The UP had roving agents who used a van to do waybilling at various locations in the Pacific Northwest years ago.

Mike Root
Madras, OR



Date: 06/19/21 14:34
Re: "No Regular Service"
Author: ST214

That is cool, sounds like trucking but with a train!



Date: 06/19/21 14:36
Re: "No Regular Service"
Author: Texican65

Thanks for sharing that, it was a great story. I enjoyed reading it very much, and visualizing the living conditions of the crew and rural people they were working with.
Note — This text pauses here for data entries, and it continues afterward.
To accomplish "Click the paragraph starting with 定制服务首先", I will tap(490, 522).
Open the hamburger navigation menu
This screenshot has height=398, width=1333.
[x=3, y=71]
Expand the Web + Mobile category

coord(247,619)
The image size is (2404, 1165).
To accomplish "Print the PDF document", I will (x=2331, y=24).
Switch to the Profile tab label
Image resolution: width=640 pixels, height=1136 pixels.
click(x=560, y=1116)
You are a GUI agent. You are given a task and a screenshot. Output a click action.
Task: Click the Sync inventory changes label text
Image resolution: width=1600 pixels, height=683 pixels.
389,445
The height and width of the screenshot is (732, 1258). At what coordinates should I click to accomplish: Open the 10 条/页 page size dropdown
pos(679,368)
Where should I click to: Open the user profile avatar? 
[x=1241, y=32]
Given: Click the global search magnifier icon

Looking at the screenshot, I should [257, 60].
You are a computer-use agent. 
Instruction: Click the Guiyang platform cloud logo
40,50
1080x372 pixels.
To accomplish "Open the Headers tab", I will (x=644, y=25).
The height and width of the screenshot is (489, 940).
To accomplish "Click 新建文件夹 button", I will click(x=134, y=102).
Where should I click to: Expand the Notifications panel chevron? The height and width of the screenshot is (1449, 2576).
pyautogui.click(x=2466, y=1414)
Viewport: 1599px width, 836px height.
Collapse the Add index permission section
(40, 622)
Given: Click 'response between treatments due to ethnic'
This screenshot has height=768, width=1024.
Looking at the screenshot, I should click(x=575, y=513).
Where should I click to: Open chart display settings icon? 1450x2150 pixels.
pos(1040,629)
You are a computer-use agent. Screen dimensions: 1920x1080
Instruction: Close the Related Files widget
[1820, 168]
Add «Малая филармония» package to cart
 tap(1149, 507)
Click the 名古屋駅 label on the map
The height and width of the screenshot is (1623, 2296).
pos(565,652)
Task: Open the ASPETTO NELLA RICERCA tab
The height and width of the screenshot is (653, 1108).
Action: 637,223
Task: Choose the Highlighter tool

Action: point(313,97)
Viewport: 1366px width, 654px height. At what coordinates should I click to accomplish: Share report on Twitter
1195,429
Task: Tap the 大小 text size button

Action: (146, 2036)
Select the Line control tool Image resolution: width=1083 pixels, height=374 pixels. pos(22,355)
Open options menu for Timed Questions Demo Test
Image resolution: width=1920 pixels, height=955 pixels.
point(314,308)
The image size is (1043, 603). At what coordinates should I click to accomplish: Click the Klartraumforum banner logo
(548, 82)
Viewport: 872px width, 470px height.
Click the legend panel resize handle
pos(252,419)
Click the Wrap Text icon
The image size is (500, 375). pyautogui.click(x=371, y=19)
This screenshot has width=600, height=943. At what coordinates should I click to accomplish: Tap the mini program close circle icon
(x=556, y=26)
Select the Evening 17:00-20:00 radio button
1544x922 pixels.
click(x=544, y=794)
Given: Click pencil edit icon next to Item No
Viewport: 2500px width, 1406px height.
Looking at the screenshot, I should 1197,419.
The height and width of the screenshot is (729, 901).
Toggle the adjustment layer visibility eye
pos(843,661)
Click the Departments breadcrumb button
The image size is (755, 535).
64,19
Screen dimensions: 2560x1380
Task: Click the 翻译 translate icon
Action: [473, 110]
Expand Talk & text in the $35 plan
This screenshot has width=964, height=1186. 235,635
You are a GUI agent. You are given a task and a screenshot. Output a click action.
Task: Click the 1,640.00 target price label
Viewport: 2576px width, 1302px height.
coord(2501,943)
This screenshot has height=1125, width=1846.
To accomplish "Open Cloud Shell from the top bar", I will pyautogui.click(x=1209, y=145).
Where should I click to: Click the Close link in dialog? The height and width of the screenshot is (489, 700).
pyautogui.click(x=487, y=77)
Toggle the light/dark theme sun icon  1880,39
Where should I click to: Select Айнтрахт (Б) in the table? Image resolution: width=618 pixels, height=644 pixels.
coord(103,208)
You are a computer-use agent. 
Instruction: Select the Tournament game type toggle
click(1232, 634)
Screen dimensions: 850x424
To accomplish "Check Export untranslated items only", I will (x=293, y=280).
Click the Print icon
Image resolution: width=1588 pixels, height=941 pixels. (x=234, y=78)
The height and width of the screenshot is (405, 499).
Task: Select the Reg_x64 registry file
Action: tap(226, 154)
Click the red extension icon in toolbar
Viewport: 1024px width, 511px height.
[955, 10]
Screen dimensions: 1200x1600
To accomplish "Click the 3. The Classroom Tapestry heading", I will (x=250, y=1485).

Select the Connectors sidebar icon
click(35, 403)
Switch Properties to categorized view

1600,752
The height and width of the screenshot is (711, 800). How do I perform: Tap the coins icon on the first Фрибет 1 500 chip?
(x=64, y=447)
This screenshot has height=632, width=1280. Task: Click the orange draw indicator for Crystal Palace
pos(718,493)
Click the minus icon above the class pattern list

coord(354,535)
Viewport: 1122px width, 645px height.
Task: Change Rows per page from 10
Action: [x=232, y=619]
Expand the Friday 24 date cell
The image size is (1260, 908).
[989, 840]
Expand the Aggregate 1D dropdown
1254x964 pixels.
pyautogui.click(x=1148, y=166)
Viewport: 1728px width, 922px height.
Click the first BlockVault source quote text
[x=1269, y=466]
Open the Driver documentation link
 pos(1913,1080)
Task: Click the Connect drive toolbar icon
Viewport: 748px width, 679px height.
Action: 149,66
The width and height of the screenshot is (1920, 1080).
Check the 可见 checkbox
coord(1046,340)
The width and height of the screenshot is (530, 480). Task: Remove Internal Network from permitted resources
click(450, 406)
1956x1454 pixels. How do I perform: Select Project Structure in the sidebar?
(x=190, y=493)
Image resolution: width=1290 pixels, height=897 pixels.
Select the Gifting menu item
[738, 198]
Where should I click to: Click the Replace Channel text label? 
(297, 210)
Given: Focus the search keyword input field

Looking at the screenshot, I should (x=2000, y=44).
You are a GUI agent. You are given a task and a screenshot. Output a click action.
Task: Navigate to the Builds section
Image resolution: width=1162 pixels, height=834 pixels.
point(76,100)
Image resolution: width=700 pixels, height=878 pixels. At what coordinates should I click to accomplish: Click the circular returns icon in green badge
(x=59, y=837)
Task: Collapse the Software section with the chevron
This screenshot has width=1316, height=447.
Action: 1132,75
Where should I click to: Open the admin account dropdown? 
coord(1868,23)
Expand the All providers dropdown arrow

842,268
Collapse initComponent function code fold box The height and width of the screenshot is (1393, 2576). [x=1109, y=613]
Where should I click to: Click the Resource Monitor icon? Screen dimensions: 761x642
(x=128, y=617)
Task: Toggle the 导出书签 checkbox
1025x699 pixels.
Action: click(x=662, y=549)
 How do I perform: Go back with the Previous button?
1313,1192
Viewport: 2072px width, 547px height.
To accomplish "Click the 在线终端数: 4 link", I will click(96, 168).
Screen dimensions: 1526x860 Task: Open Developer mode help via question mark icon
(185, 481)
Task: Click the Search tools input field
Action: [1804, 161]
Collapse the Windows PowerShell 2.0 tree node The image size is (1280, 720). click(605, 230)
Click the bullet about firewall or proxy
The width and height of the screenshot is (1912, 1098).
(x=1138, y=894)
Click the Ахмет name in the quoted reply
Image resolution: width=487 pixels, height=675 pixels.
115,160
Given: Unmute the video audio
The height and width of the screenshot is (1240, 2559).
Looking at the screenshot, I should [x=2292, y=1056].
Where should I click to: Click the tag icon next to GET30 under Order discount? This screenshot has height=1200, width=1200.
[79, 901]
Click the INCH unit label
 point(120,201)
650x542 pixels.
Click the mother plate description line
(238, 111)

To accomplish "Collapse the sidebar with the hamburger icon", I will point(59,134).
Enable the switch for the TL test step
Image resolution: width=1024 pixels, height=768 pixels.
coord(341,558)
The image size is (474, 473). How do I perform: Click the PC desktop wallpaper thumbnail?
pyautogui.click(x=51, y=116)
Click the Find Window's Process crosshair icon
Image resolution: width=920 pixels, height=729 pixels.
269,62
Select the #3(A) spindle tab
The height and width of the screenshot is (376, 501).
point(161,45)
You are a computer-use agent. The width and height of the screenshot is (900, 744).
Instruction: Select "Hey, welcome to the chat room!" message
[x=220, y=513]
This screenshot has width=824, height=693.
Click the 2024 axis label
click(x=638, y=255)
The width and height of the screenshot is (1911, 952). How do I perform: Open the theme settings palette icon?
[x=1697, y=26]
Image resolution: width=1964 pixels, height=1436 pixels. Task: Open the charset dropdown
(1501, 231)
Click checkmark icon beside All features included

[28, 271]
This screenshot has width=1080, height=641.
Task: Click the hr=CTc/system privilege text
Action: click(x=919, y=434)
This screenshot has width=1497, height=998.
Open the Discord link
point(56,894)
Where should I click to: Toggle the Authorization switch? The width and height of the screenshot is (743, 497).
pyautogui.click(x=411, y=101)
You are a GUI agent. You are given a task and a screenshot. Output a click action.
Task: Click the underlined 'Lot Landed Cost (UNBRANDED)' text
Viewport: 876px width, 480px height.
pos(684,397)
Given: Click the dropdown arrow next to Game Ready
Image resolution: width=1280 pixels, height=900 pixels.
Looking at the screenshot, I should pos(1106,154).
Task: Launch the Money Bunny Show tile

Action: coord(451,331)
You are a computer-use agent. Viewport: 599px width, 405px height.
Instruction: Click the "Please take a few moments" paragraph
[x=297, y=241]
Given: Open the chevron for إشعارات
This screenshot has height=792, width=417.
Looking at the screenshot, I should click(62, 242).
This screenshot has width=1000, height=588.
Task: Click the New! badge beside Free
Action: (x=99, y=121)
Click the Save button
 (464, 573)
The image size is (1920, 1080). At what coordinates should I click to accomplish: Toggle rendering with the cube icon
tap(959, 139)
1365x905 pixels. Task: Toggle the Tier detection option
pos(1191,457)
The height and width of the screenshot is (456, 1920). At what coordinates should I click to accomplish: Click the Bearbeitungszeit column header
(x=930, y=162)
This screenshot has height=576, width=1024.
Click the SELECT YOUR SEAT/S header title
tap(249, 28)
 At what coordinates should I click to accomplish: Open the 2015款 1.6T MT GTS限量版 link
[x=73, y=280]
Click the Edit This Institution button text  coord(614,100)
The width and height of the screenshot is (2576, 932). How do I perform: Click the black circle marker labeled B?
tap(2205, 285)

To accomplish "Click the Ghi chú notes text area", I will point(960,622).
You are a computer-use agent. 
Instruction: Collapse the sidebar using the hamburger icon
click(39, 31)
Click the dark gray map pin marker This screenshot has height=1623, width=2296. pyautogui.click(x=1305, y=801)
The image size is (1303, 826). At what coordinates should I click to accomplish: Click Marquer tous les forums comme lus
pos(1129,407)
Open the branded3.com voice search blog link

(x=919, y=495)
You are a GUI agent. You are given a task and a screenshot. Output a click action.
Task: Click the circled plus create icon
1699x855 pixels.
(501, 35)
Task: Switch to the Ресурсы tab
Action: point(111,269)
I wish it were still like that.

Posted from iPhone



Date: 06/21/21 09:30
Re: "No Regular Service"
Author: skinem

Great post, Mr. _grise. Had some harvest-time adventures on the branches here, but they don't compare. Sorry for the 'picture of a picture', but here's Santa Fe's version of the mobile agent, shortlineboss...Suzie's van. Don't judge her driving from the photo, it's my lack of savvy that put her in this predicament.




Date: 06/21/21 10:37
Re: "No Regular Service"
Author: eminence_grise

Both CP and CN radically changed the station agent's job in the 1970's, creating regional Customer Service Centres on CP and Servocentres on CN. A few of the agents became "mobile agents" with fancy cars (Buicks). They did have a powerful railroad radio. When I worked some branchlines in British Columbia, the train could be miles from a road and the mobile agent's radio would come in crystal clear. The agents did lose some of their authority because the regional service centres handled car supply. I remember a sawmill owner specifying that the mill needed a specific number of a specific type of bulkhead flatcars. The mobile agent, who was there in person promised that the railway would supply the cars. The mill owner hired extra help to load the cars. The regional service centre supplied the wrong number and type of cars, and when quizzed had a "so what" attitude. Guess what, the mill owner switched to trucks. Very unhappy mobile agent and way freight crew. Angry mill owner. Happy truck drivers. Rail line abandoned in 1989, mill still active and still shipping by truck.



Date: 06/28/21 16:08
Re: "No Regular Service"
Author: shortlineboss

Would that line be the one South of Spences Bridge?

Mike Root
Madras, OR



Date: 06/30/21 06:28
Re: "No Regular Service"
Author: eminence_grise

shortlineboss Wrote:
-------------------------------------------------------
> Would that line be the one South of Spences
> Bridge?

Precisely, the event took place at Merritt BC. As far as I know, Aspen Planers, still an active mill ceased shipping by rail after that one.



Date: 07/01/21 21:39
Re: "No Regular Service"
Author: shortlineboss

Interesting times.
I was in Merrit and met the MLA and Aspen Planers people, I think they from either Asian or middle east.  I explained what was happening and that CP was ready to pull the rail beginning when TC gave the approval.  There was quite a bit of outbound forest products on the line.  Shortly afterwards, the rail started to be removed from Spences Bridge South.